Second, because the creditors and the transferee have had no direct dealings with each other, but have both dealt with the debtor and the debtor's assets,6 it would be reasonable to look to the site of the (allegedly) fraudulently conveyed assets to supply the applicable law. This would promote certainty, predictability, and the protection of justified expectations. The creditors of Morse Tool would have had little cause to suspect that the collectability of their claims would be subject to the law of Connecticut because Morse Tool had no assets or operations there. Likewise, Barclays would have had little cause to suspect that its security interest would be subject to the fraudulent conveyance law of any one of the various jurisdictions in which Morse Tool's creditors are located. Both would have been justified in looking to the law of the state in which the Debtor and its assets were located, simply because the Debtor and especially the transferred assets are the known common foci in a fraudulent conveyance action.
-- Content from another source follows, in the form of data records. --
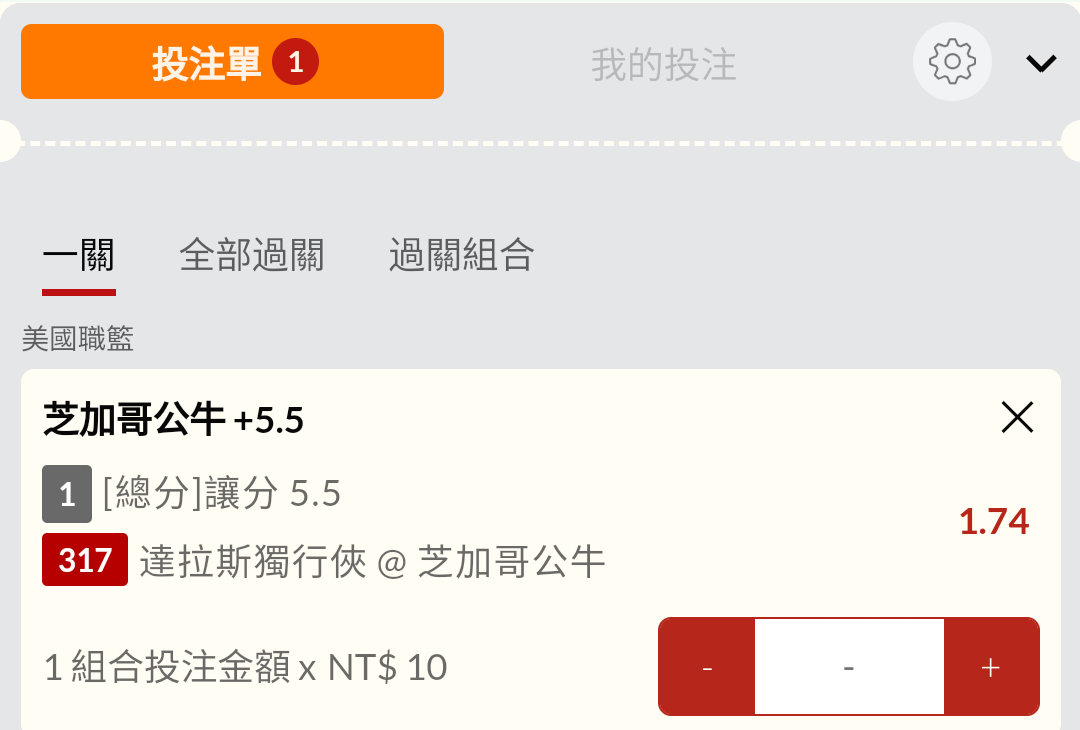The height and width of the screenshot is (730, 1080).
Task: Click the 芝加哥公牛 +5.5 selection title
Action: point(174,420)
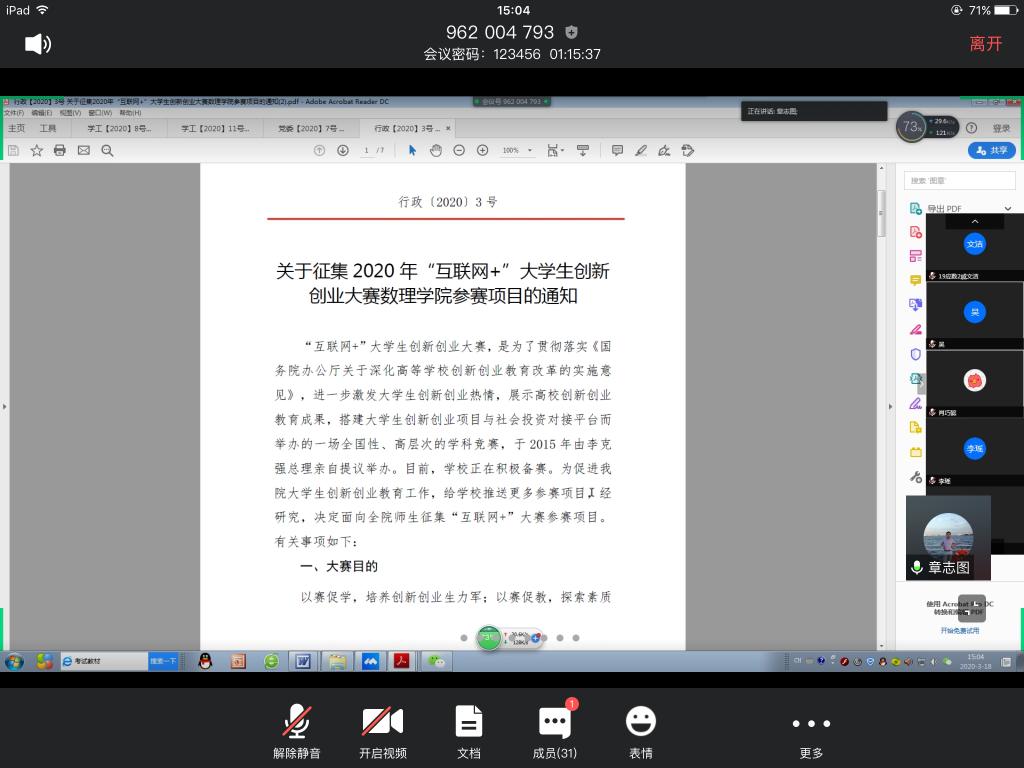Open the 更多 more options menu
Screen dimensions: 1024x768
(811, 730)
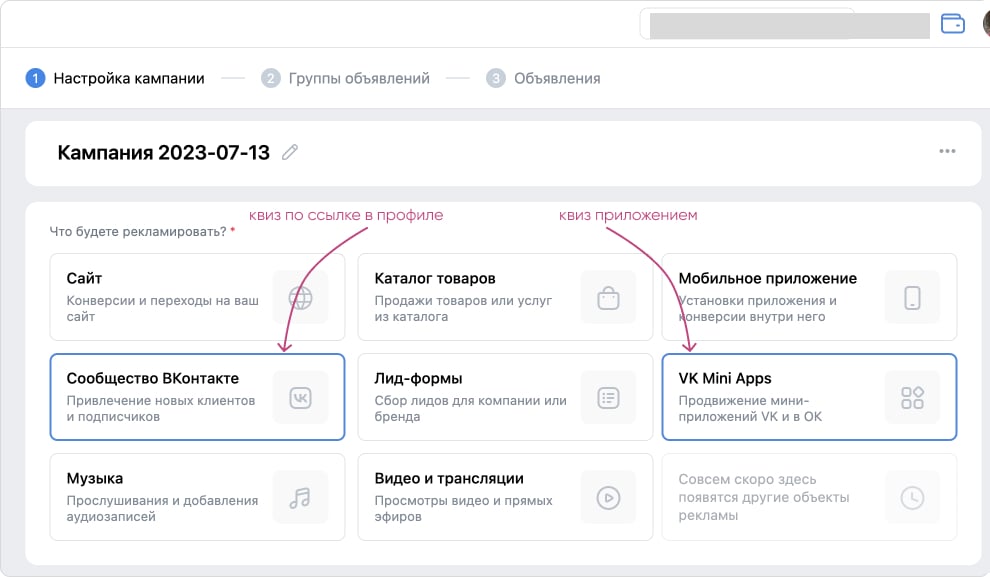
Task: Click the profile avatar in the top corner
Action: coord(981,23)
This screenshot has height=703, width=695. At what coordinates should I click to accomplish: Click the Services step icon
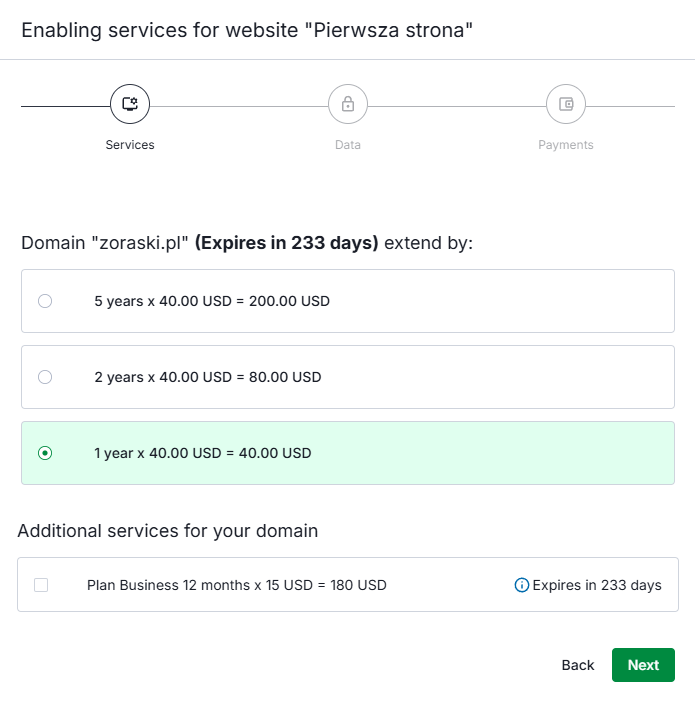point(130,104)
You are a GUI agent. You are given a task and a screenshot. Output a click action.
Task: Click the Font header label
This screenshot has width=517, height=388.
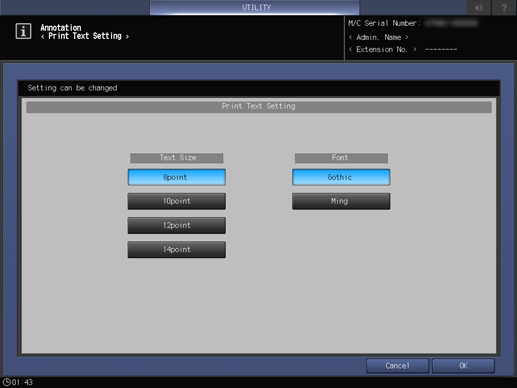[x=341, y=158]
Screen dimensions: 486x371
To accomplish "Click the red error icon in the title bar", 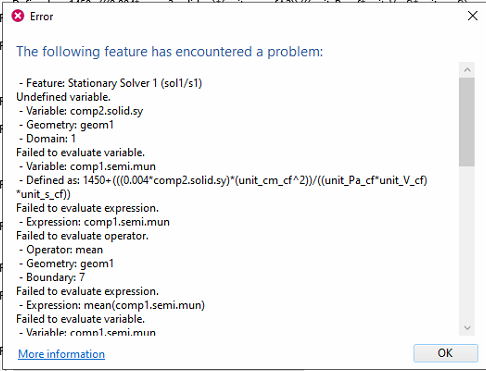I will click(x=18, y=16).
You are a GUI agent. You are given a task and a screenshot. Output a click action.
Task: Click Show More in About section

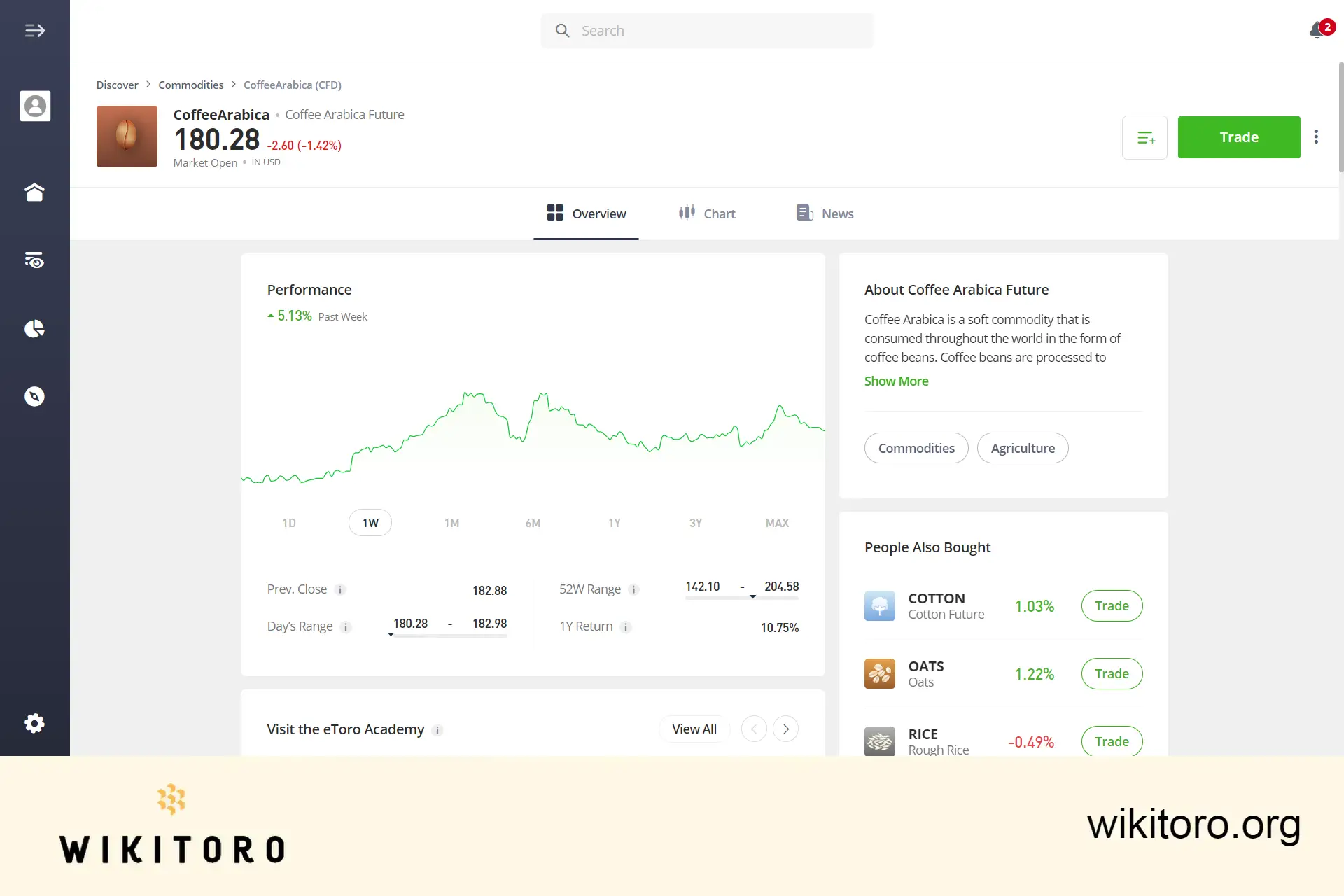(x=896, y=381)
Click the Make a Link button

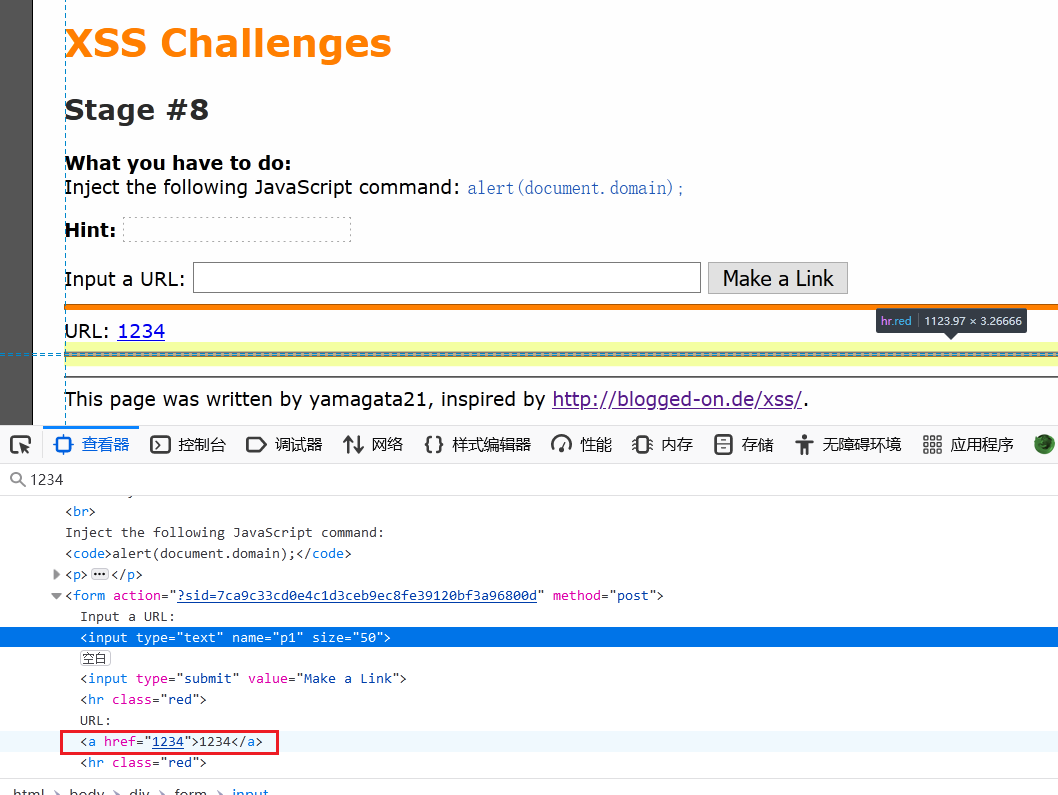[x=777, y=277]
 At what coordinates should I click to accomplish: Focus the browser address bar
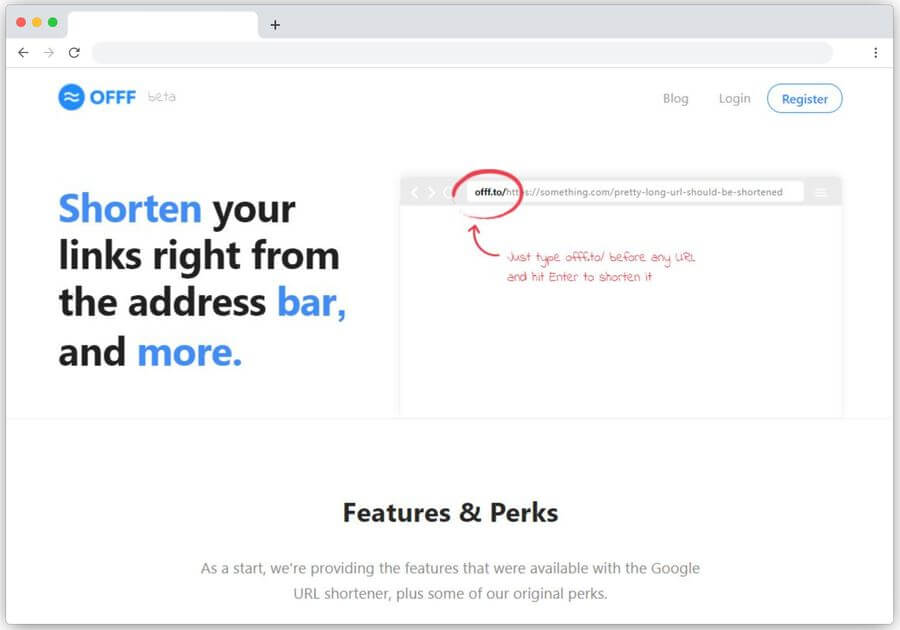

Although the site of the conveyed property will not always and necessarily be the state with the most significant relationship to a fraudulent conveyance action, it often will be, just by the nature of the cause of action. The authorities accordingly have shown a preference for applying the law of the site of the conveyed property. See 4 Collier on Bankruptcy par. 544.02, at 544-13 to 544-14 and fn. 17 (15th ed. 1989) ("The tendency of the courts is to treat the law of the site of property at the commencement of the case as governing to the extent that § 544(a) refers to non-bankruptcy law." Id.) and cases cited therein; In re Kaiser Steel Corporation, 87 B.R. 154 (Bankr.D.Colo.1988) ("Under Section 244 of the Restatement (Second) of Conflicts, the law of the courts of the site of the property will usually apply to resolve questions of fraud and the validity of the conveyance at issue." Id. at 159). See also Uniform Commercial Code § 9-103(1)(b) (adopted in both Connecticut and...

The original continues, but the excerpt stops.